Alors que les négociations en vue de former la future coalition viennent seulement de commencer, Bezalel Smotrich, le leader de l’Union des partis de droite, qui brigue le poste de ministre de la justice, a déjà annoncé qu’il demanderait le vote d’une loi garantissant l’immunité parlementaire rétroactive pour le Premier ministre et tous les autres députés qui risquent d’être inculpés dans des affaires de corruption. Que promettra Netanyahou à ses futurs alliés en échange ? Une annexion, sans doute dans le cadre du « deal du siècle » de son ami Trump, de la partie de la Cisjordanie où se trouvent les implantations, soit tout ou partie de la zone C qui représente 60 % de la Cisjordanie ? Si tel était le cas, cela mettrait fin définitivement à la solution des deux États.

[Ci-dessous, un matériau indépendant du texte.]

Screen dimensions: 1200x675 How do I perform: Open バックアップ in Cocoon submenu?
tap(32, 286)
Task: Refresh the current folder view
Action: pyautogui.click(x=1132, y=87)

Signe des temps en cette semaine de Pessah, où l’on rappelle dans chaque famille le soir du seder en lisant la Haggadah les évènements fondateurs du peuple juif, à savoir la sortie d’esclavage d’Egypte et la réception de la Loi sans laquelle un peuple ne peut pas être libre, de constater à quel point Israël risque de s’écarter des fondements de la démocratie imaginée par ses pères fondateurs si l’on en arrivait à exonérer un Premier ministre de ses inculpations.
Si cela venait à arriver, nous nous mobiliserons pour soutenir les nombreux Israéliens qui ne manqueront pas de s’opposer à cette dérive. Et avec beaucoup d’autres organisations juives dans le monde, nous manifesterons également notre opposition si le prochain gouvernement devait s’engager à annexer unilatéralement une partie de la Cisjordanie parce que, le faisant, il conduirait à la fin, à plus ou moins long terme, du projet sioniste d’un État juif et démocratique !
Pessah est la fête de la liberté. Israël ne sera jamais libre tant que l’occupation continuera.
Nous vous souhaitons à vous et vos proches des bonnes fêtes de Pessah. Hag sameah
(1) mot yiddish et allemand « violence » et que l’on retrouve à travers l’expression yiddish « Oï Gewalt » annonciatrice d’un grave danger
(2) du nom du rabbin Méïr Kahana, rabbin annexionniste et raciste qui avait été élu en 1984 et dont le parti avait été exclu en 1988 suite au vote d’une loi portant son nom.